The U.S. president's senior economic adviser was in the middle of a White House briefing when Trump delivered his latest broadside, a full 24 hours after General Motors announced plans to cut more than 14,000 jobs and end production at five plants, including one in Oshawa, Ont.

"The U.S. saved General Motors, and this is the THANKS we get!" Trump tweeted, noting that GM facilities in both China and Mexico appeared to escape unscathed. "We are now looking at cutting all GM subsidies, including for electric cars. General Motors made a big China bet years ago when they built plants there (and in Mexico) — don't think that bet is going to pay off. I am here to protect America's Workers!"

The company said the cuts — 2,500 jobs in Oshawa, GM's Canadian heartland, as well as 3,300 production workers in the U.S. and 8,000 salaried staff — are part of a dramatic course correction aimed at better positioning GM for the dominance of electrified, interconnected and automated automobiles.

But it was hard to miss the fact that the bulk of the U.S. cuts came in the Midwest Rust Belt, a region that was instrumental in elevating Trump and his jobs-promising, "America First" agenda to the White House in 2016.

They also cast a pall over this week's signing of the U.S.-Mexico-Canada Agreement, the hard-won successor to NAFTA that Larry Kudlow, the director of the National Economic Council, acknowledged Tuesday was designed to foster the growth of the auto sector.

"(Trump) believes — as, frankly the prime minister of Canada, (Justin) Trudeau, believes — that the USMCA deal was a great help to the automobile industry and to auto workers," Kudlow told a White House briefing.

"There's disappointment that it seems that GM would rather build its electric cars in China than the United States, and we are going to be looking at certain subsidies regarding electric cars and others, whether they should apply or not."

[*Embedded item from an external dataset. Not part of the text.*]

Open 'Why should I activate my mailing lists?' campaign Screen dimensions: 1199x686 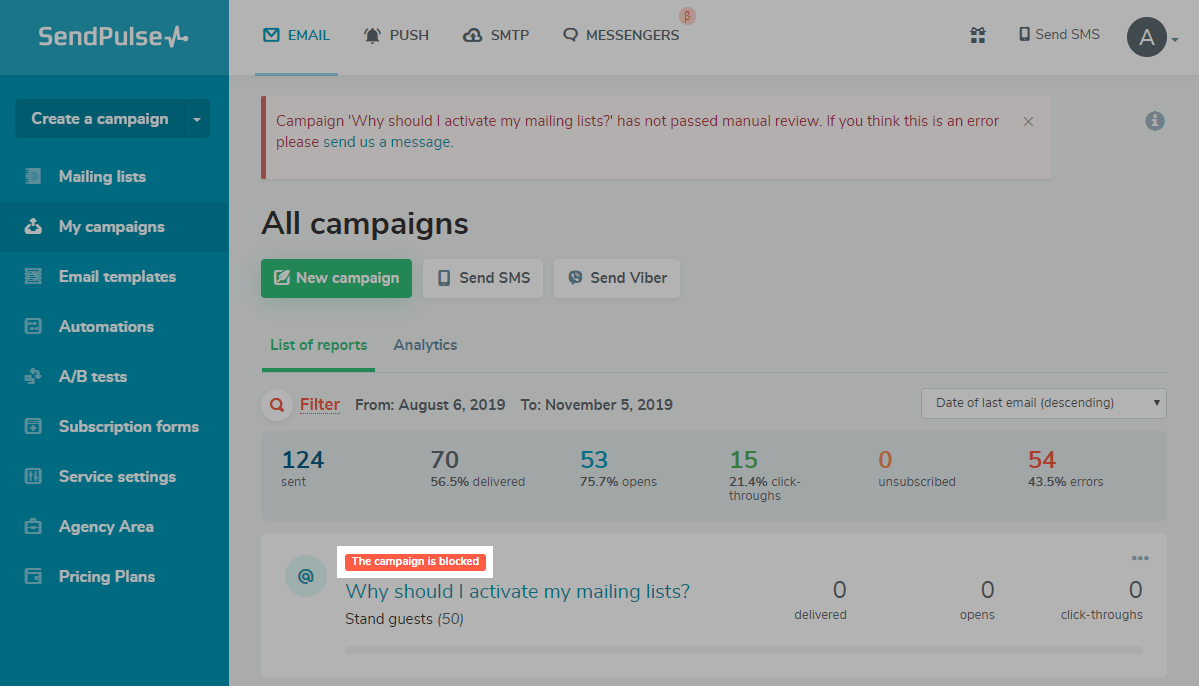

What that would look like wasn't immediately clear: electric vehicles are eligible for a US$7,500 federal tax credit, but neither the president nor Kudlow provided additional details as to whether that's what they're reconsidering.

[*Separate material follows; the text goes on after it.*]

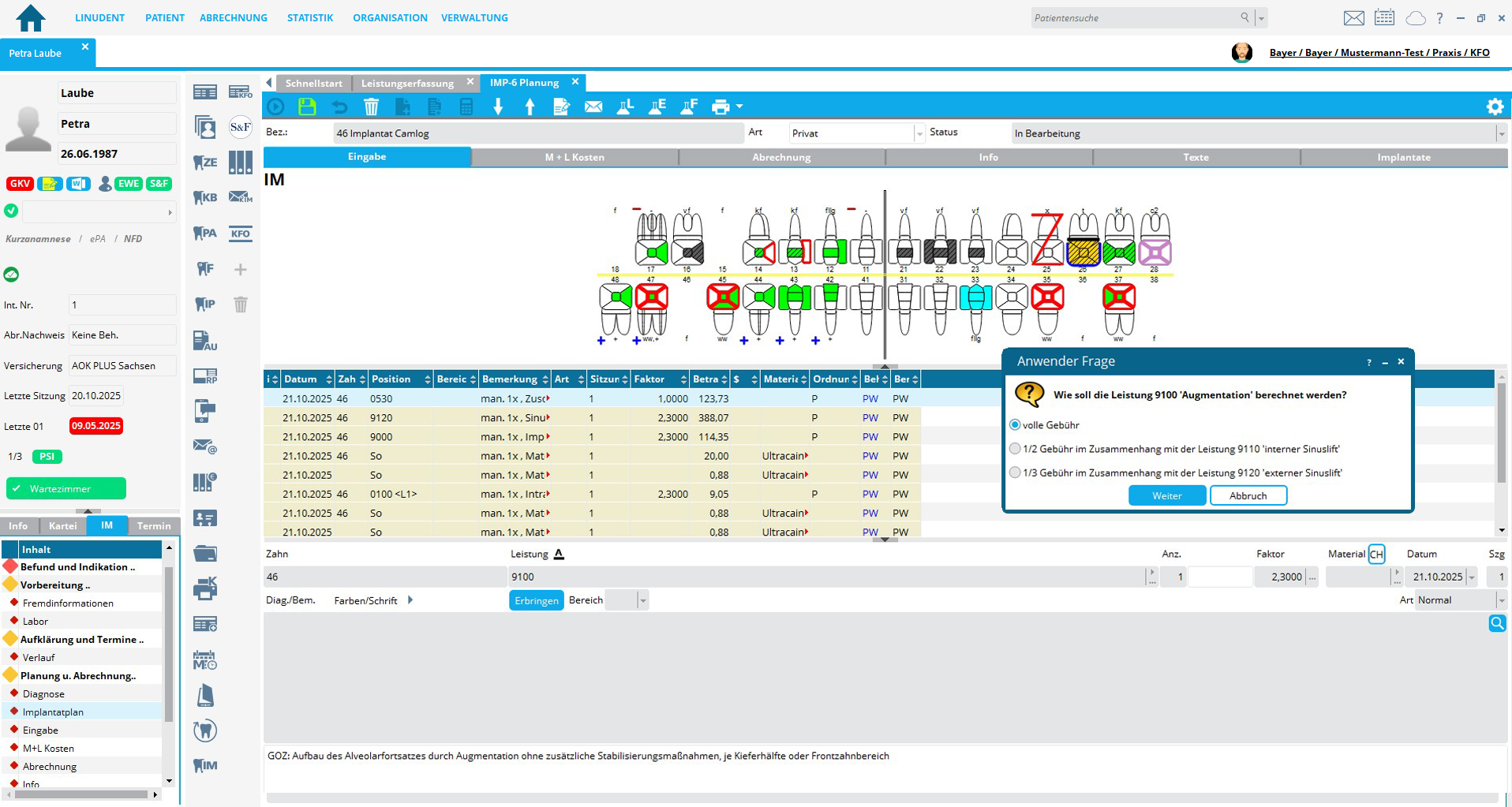Click the Weiter button

[1166, 495]
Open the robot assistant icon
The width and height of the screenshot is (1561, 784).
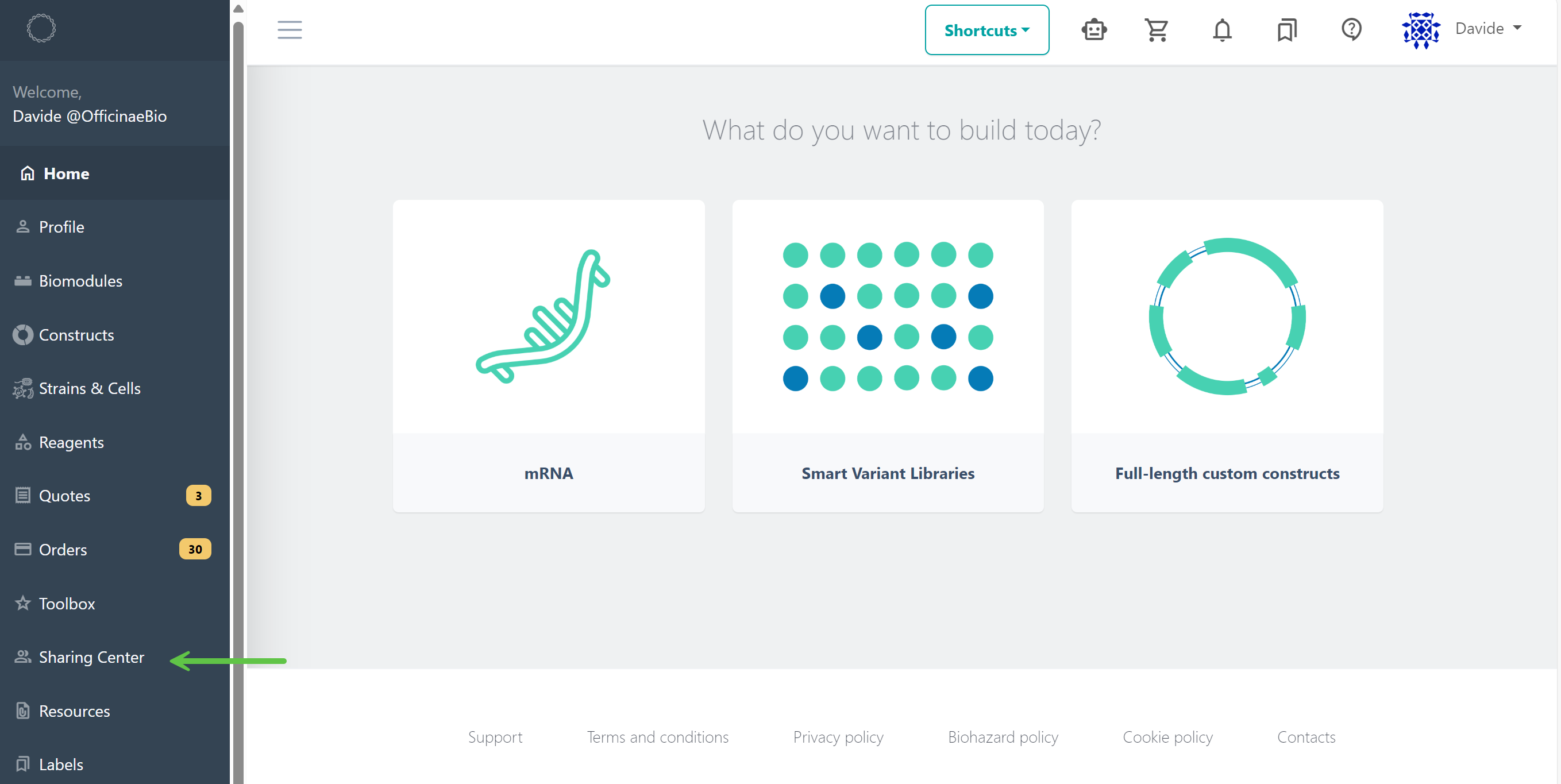[x=1094, y=29]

Kudlow did make it plain, however, that the White House expects the USMCA to be signed, as planned, by all three countries when G20 leaders gather later this week in Buenos Aires. That largely ceremonial step has been uncertain as Canada and Mexico seek an end to their standoff with the U.S. over steel and aluminum tariffs.

Mexico has been unequivocal, saying it will not put pen to paper as long as U.S. levies on Mexican exports of the metals are still in place.

Canada has been more conciliatory: "Our objective very clearly has always been to get to a Nov. 30 signing. That's what we're working towards," Foreign Affairs Minister Chrystia Freeland said Tuesday.

"All the indications from the Canadian federal government is that we’re on target for a signing this week. I haven't heard otherwise," said Flavio Volpe, president of the Canadian Automotive Parts Manufacturers Association.

Meanwhile, it's a fallacy to suggest that the new deal could have either prevented or ended up expediting the cuts, said Dan Ujczo, an Ohio trade lawyer who hails from Lordstown, the same community outside Cleveland that's home to one of the five GM plants where production is to cease next year.

Rather, the cuts are entirely about General Motors preparing for what industry experts agree will be a difficult and challenging future for old-school automakers, and doing so at a time when its balance sheet is relatively healthy and the company has room to manoeuvre, he said.

"It was a myth to say that the USMCA was going to save all these auto jobs, and it's a myth to say that the USMCA caused these closures," Ujczo said. "It emphasizes what a precarious position the North American auto industry is in, and why we needed the changes that we see in the new NAFTA."